**WHAT YOU ARE ASKED TO DO:**
Copy exactly the stretch of lines from the one holding "Subscribe [button] (323, 343)" through the last line of the data below, inclusive. Leave out pictures.
-.-.-
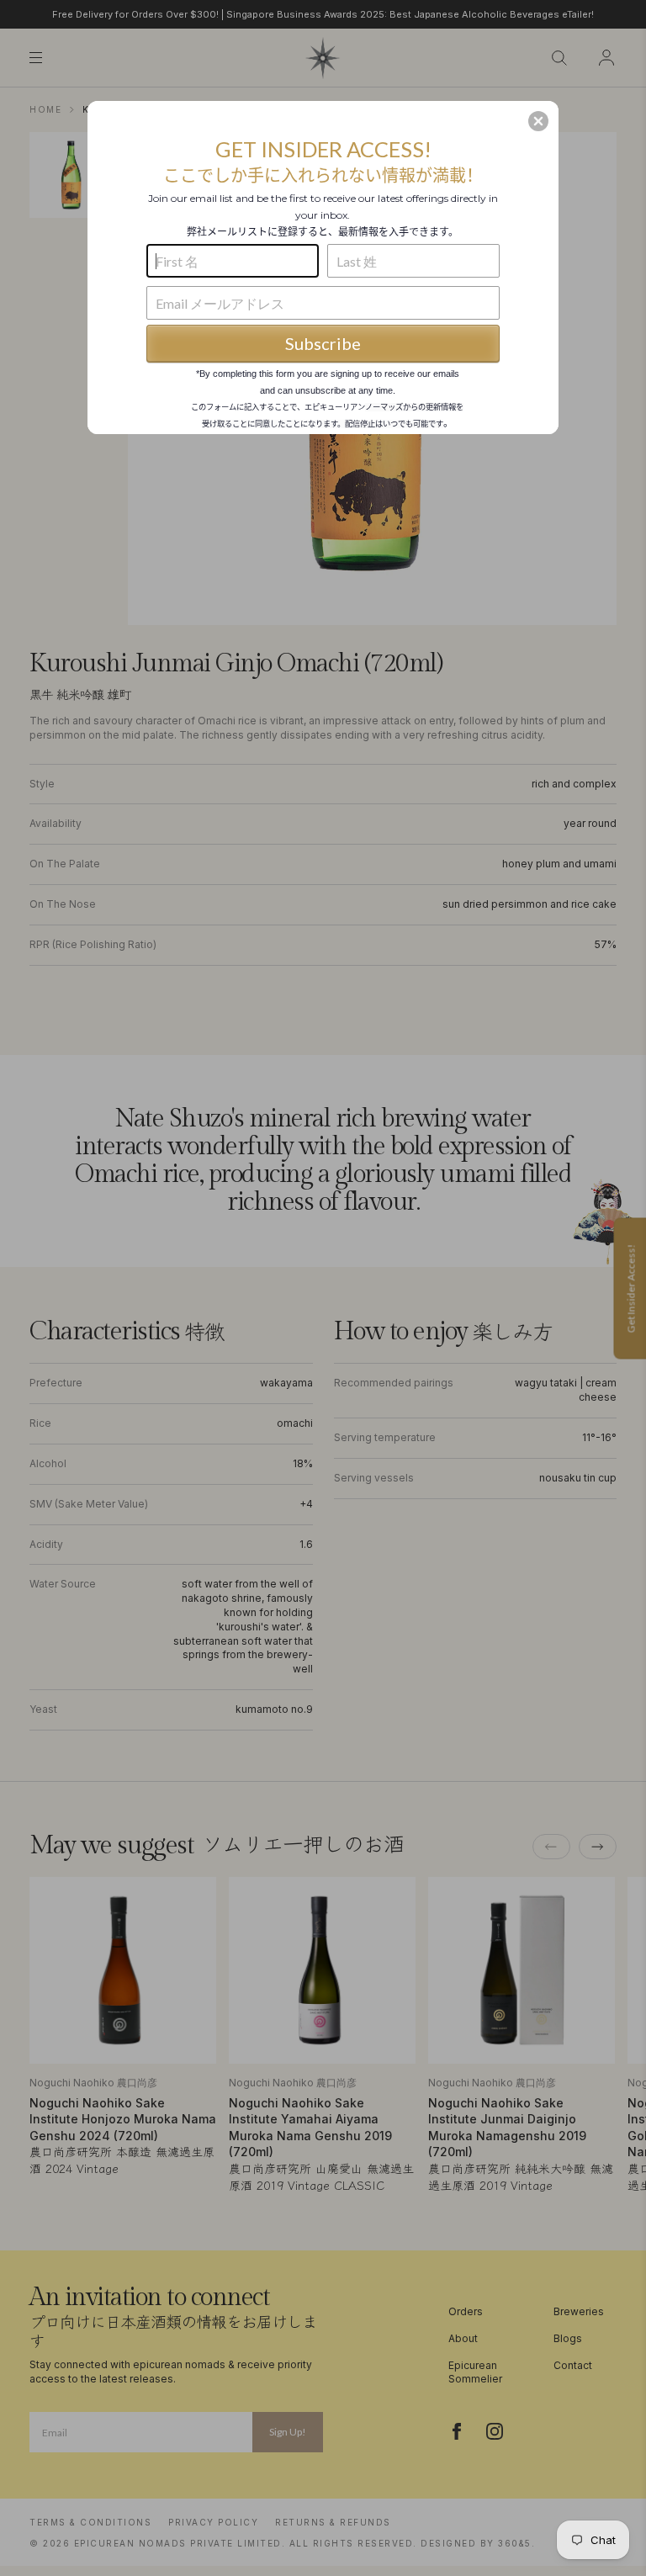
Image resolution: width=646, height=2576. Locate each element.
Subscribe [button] (323, 343)
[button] (538, 121)
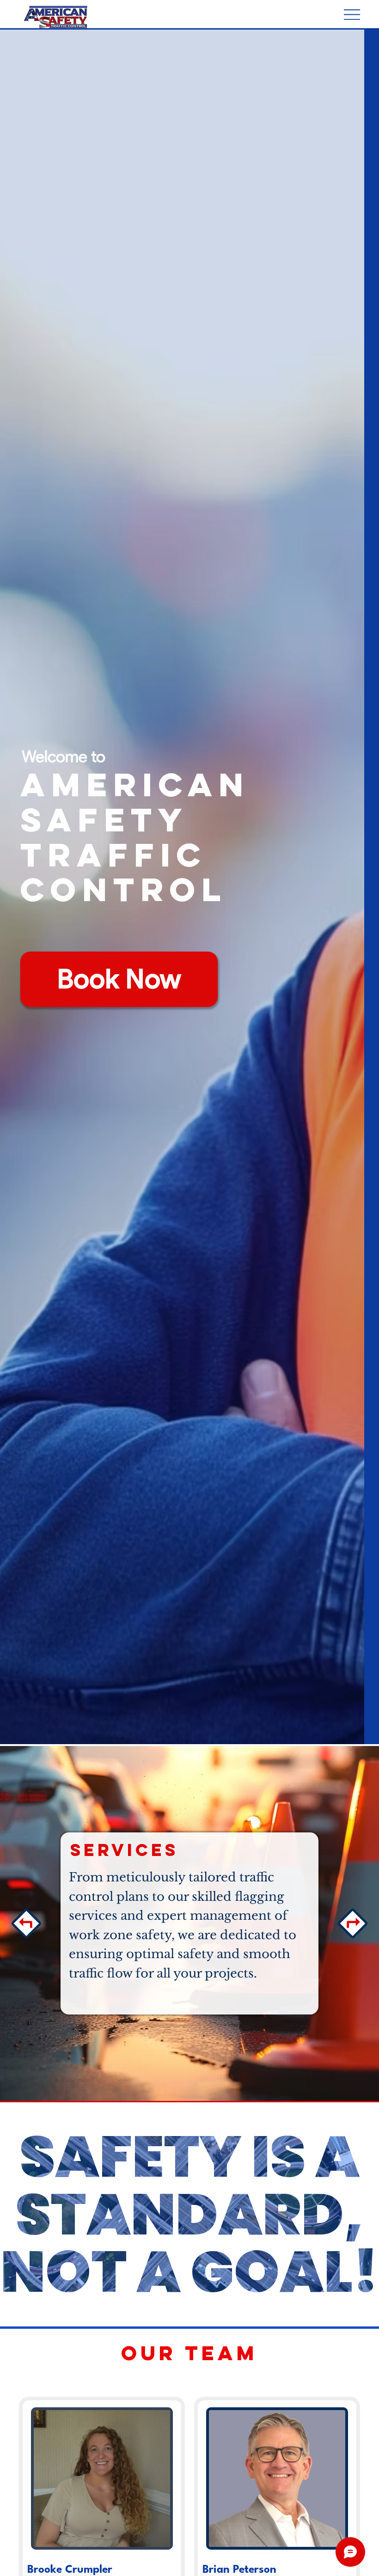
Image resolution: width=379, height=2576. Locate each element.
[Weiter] (352, 1923)
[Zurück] (26, 1923)
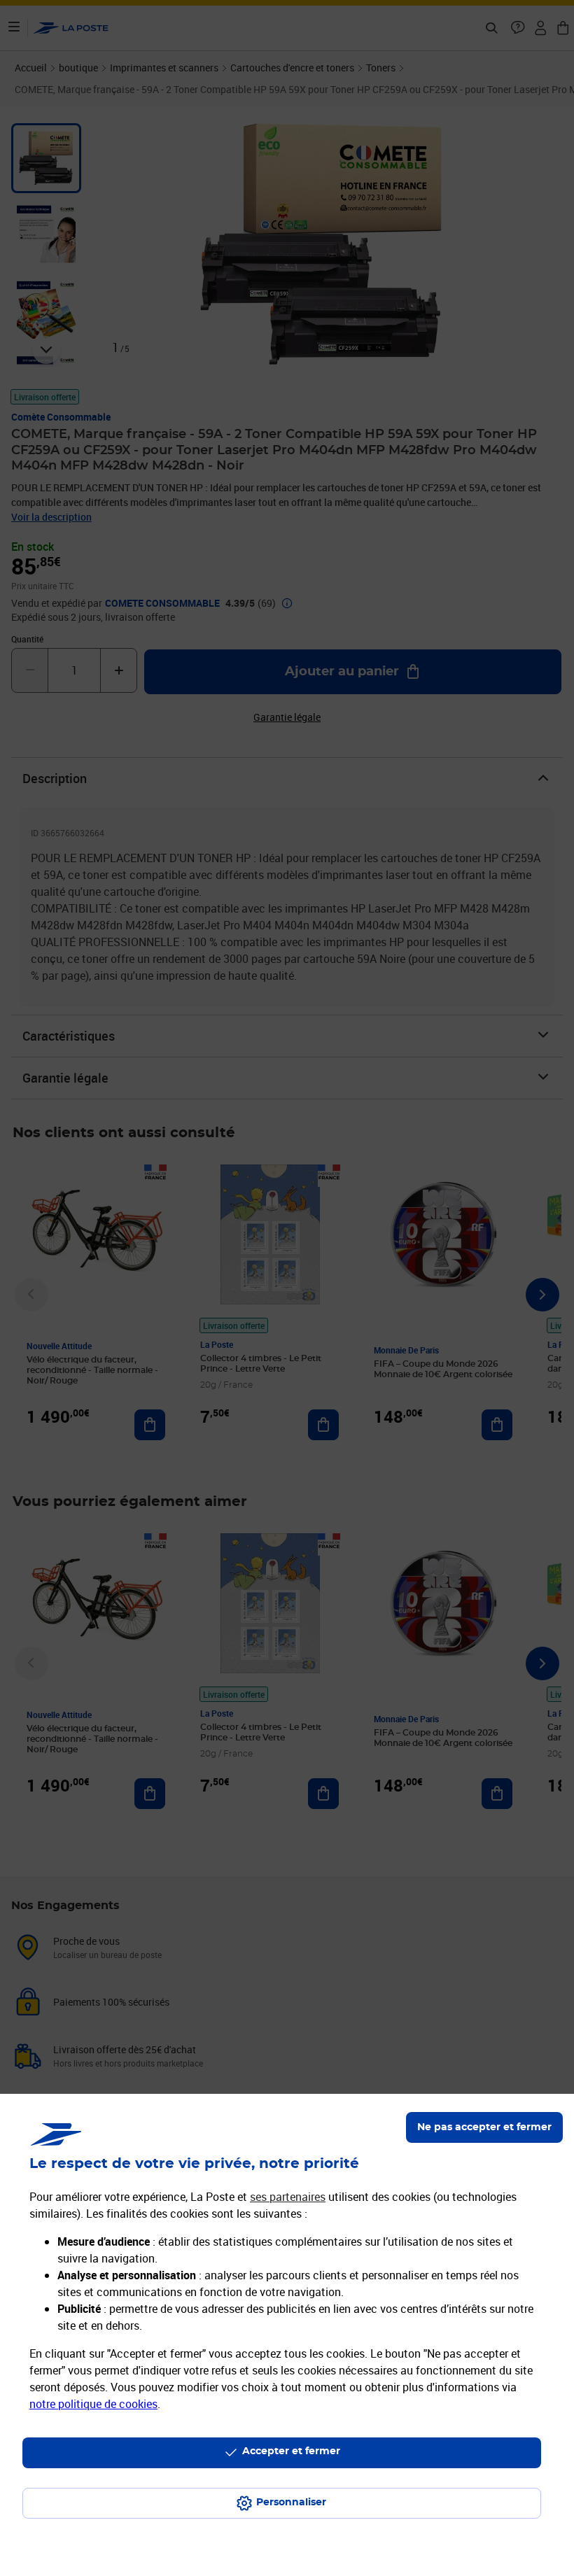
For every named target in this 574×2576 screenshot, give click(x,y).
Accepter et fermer (291, 2451)
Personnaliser (291, 2502)
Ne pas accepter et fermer (484, 2127)
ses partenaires (288, 2196)
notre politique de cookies (93, 2404)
-.-.-
**FINISHED TASK:**
Subscribe [button] (323, 343)
[button] (538, 121)
Image resolution: width=379, height=2576. Locate each element.
[Weiter] (352, 1923)
[Zurück] (26, 1923)
For every named target in this 574×2576 screenshot, give click(x,y).
Accepter et fermer (291, 2451)
Personnaliser (291, 2502)
Ne pas accepter et fermer (484, 2127)
ses partenaires (288, 2196)
notre politique de cookies (93, 2404)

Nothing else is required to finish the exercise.